• [TEXT FOR ANALYSIS]:
————

The Council on Credentialing in Pharmacy (CCP), established in 1999, provides leadership, guidance, public information, and coordination for the profession’s credentialing programs. In 2014, CCP released Credentialing and Privileging of Pharmacists: A Resource Paper from the Council on Credentialing in Pharmacy. The purpose of this resource is to educate pharmacists about credentialing and privileging processes and to assist those who are introducing or enhancing a credentialing and privileging system for pharmacists within their health care setting.
Health care providers are increasingly more accountable for the quality of the care delivered to patients. As efforts to provide and reward efficient, affordable, and higher quality health care expand in the U.S. health care system, and pharmacists begin to function as part of health care teams, greater importance is being placed on credentialing and privileging of all health professionals.
The Innovations article found on page 50 examines how credentialing and privileging processes are utilized in real-world practice settings—from the U.S. Public Health Service (USPHS) since the late 1990s to the U.S. Department of Veterans Affairs in the early 2000s, managed care as evidenced by Kaiser Permanente, and the independent community pharmacy setting as illustrated by Goodrich Pharmacy in Minnesota with former APhA President Steve Simenson, BSPharm, FAPhA, FACA.

————

• [DATA LISTING]:
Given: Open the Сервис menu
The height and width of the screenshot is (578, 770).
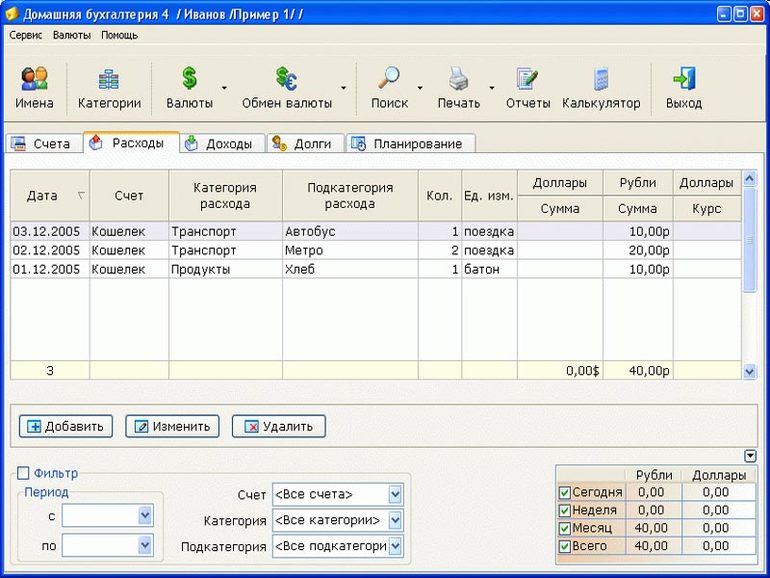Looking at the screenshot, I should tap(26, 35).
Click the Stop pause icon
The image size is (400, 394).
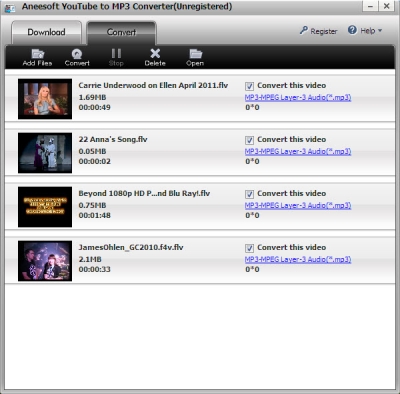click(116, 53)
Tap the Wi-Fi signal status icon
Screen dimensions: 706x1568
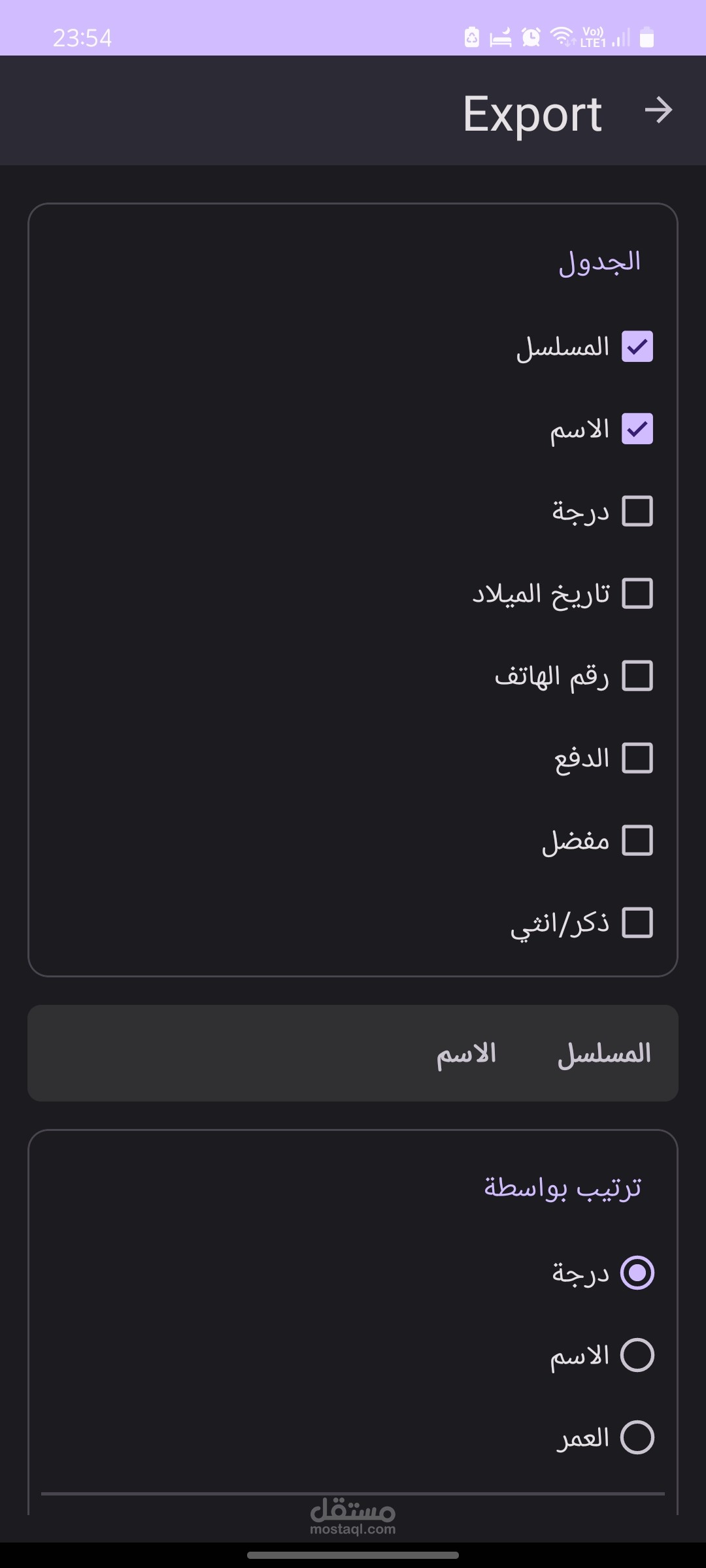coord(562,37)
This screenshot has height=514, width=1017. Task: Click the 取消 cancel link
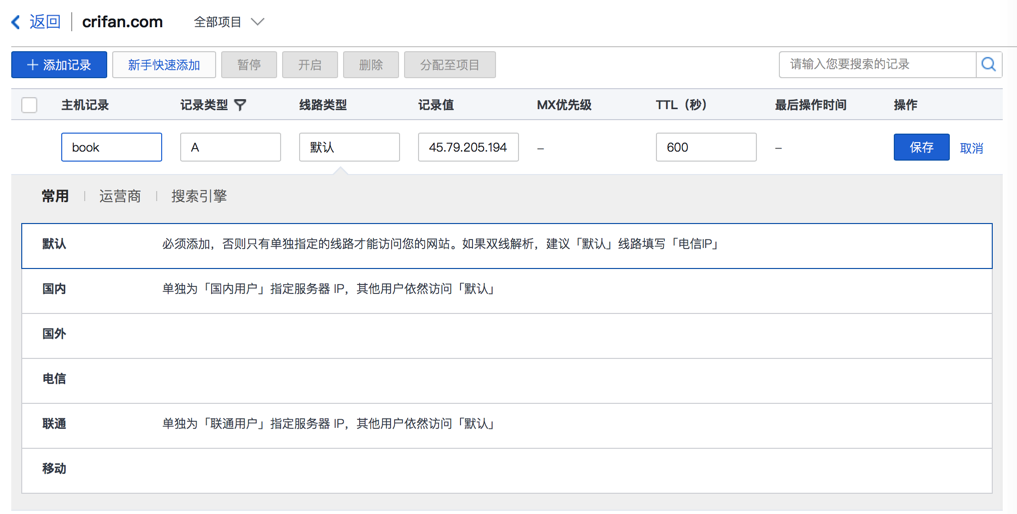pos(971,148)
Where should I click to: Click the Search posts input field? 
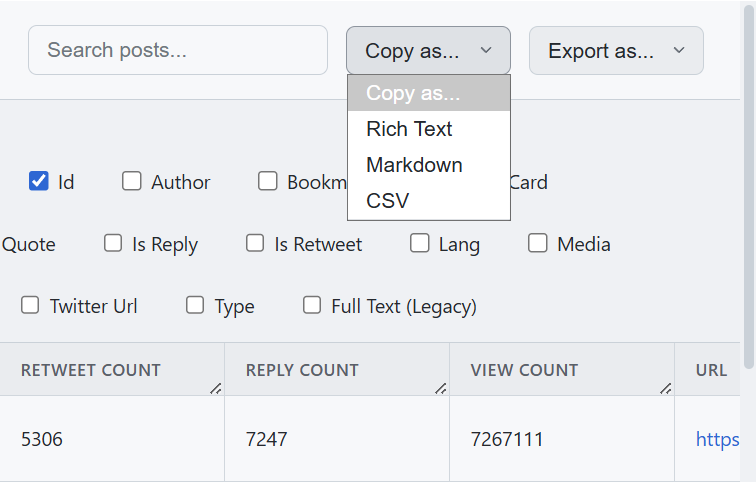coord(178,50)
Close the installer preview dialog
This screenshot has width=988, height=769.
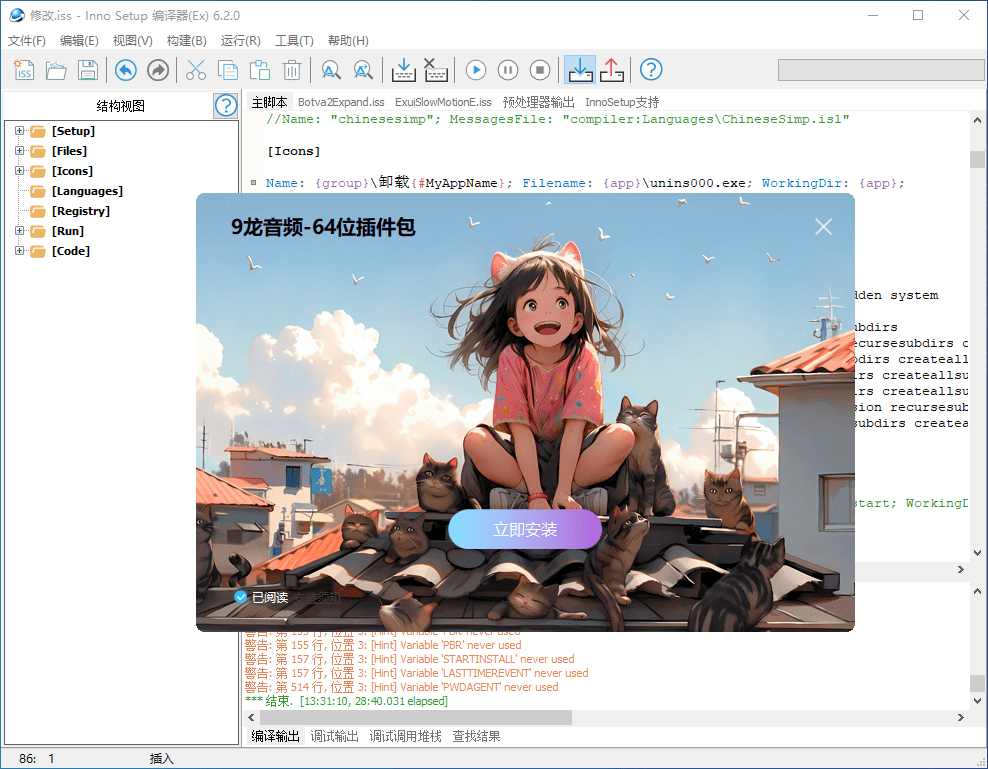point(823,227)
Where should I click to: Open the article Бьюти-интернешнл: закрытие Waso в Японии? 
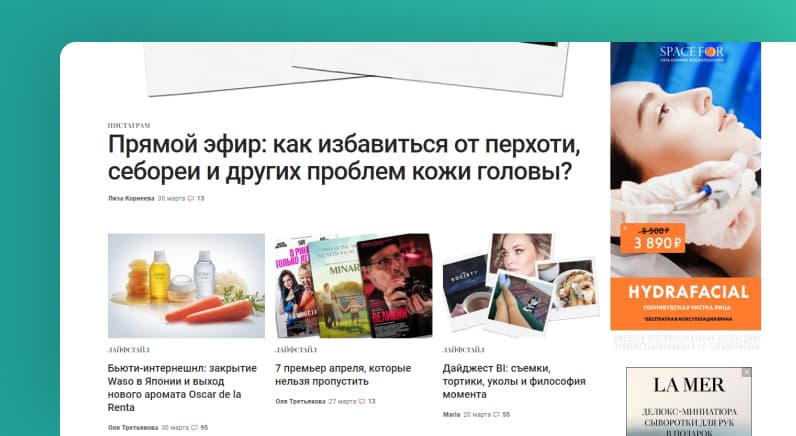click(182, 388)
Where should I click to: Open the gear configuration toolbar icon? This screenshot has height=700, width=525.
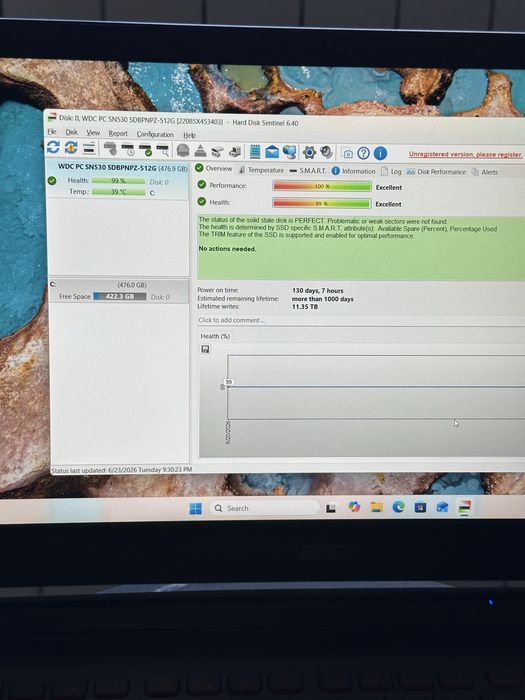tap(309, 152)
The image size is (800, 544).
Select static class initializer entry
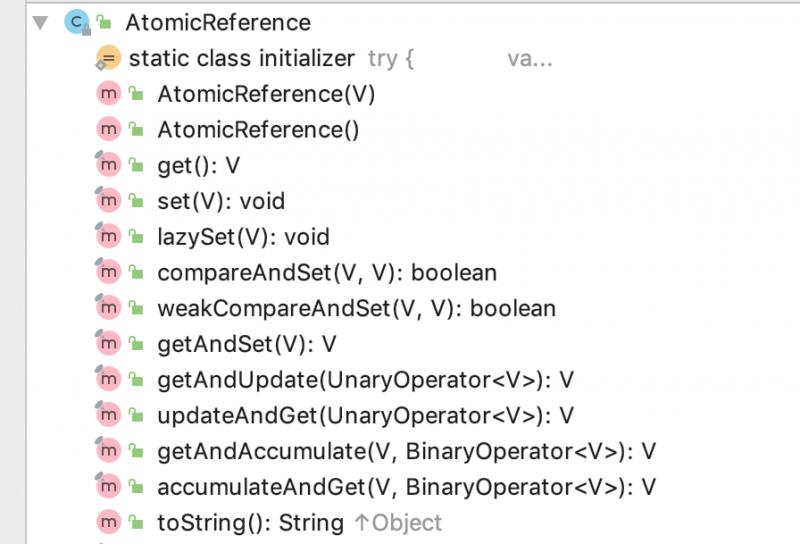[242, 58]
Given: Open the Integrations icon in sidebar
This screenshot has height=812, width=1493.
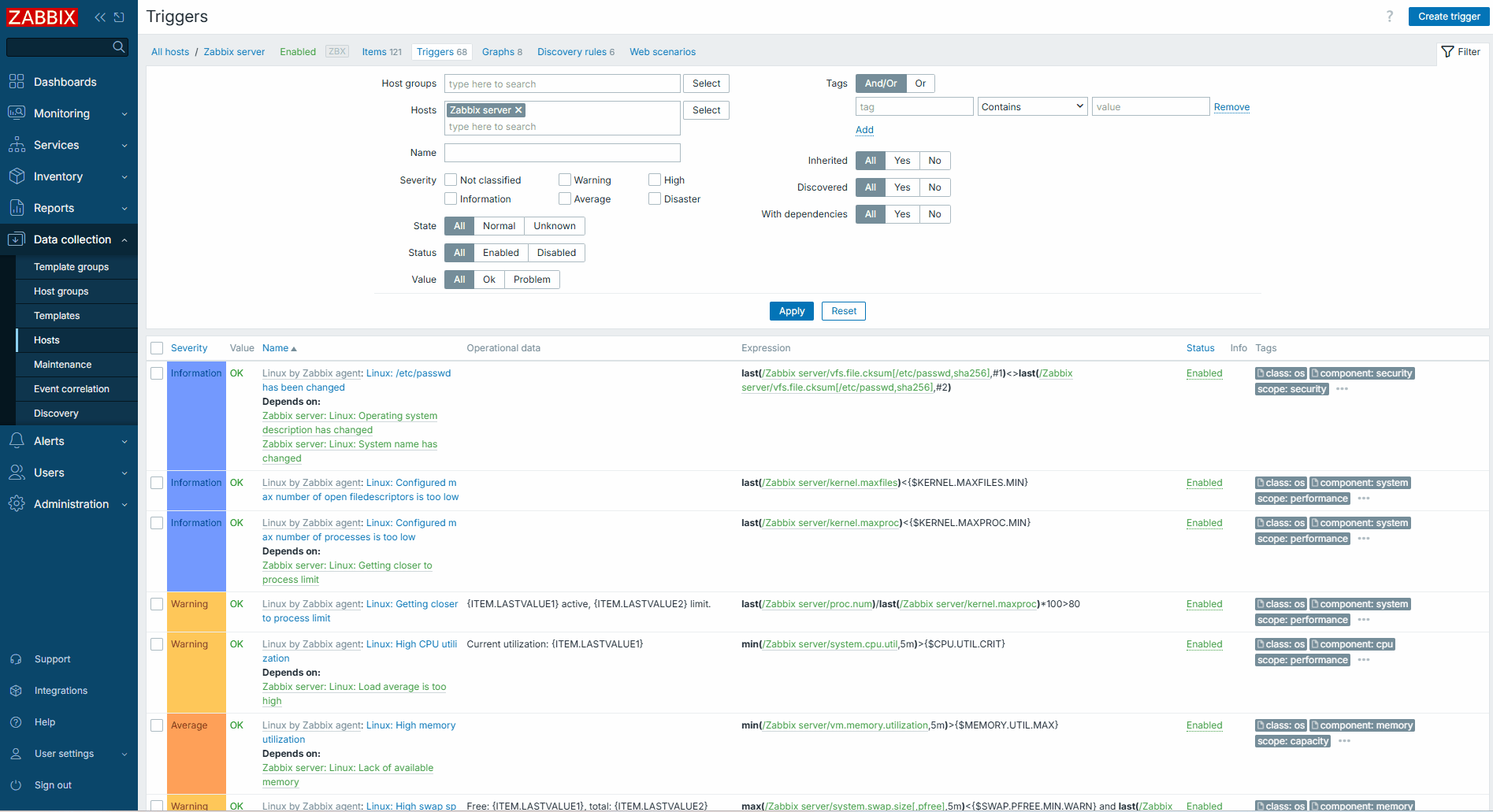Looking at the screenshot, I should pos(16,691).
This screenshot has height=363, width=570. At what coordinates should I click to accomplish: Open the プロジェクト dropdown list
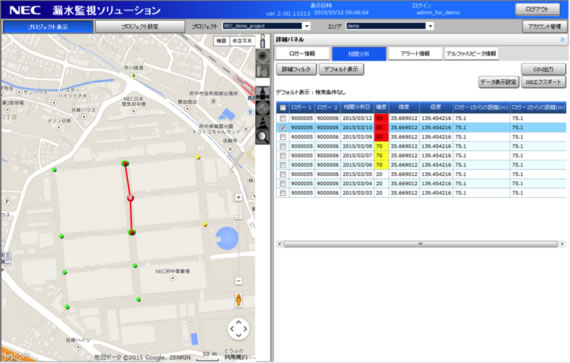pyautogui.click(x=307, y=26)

————

• [TASKS AND EXERCISES]:
1) Answer these questions about the pharmacy credentialing text:
(a) In what year was the Council on Credentialing in Pharmacy established?
(b) On what page is the Innovations article found?
(c) Which independent community pharmacy in Minnesota is named?
2) Reproduce the pharmacy credentialing text between "The Innovations article" and "BSPharm, FAPhA, FACA.", inclusive.
3) Pick up the pharmacy credentialing text after its final sentence and write the next paragraph.

• [REPLIES]:
1)
(a) 1999
(b) Page 50
(c) Goodrich Pharmacy

2)
The Innovations article found on page 50 examines how credentialing and privileging processes are utilized in real-world practice settings—from the U.S. Public Health Service (USPHS) since the late 1990s to the U.S. Department of Veterans Affairs in the early 2000s, managed care as evidenced by Kaiser Permanente, and the independent community pharmacy setting as illustrated by Goodrich Pharmacy in Minnesota with former APhA President Steve Simenson, BSPharm, FAPhA, FACA.

3)
The article includes many strong arguments to establish a credentialing and privileging process for pharmacists. Lea Price, PharmD, BCPS, from Kaiser Permanente Colorado, noted something we often hear from Board of Pharmacy Specialties Board Certified Pharmacists: “Physicians and nurses can feel confident that we perform at the highest level with the additional respect afforded by the credenitaling process.”
However, I believe that RADM Pamela Schweitzer, PharmD, BCACP, U.S. Assistant Surgeon General and Chief Professional Officer, Pharmacy, for the USPHS, said it best: “We realized at the time that if we expected to be reimbursed, we would have to have uniformity among credentials and competencies—similar to the medical staff.”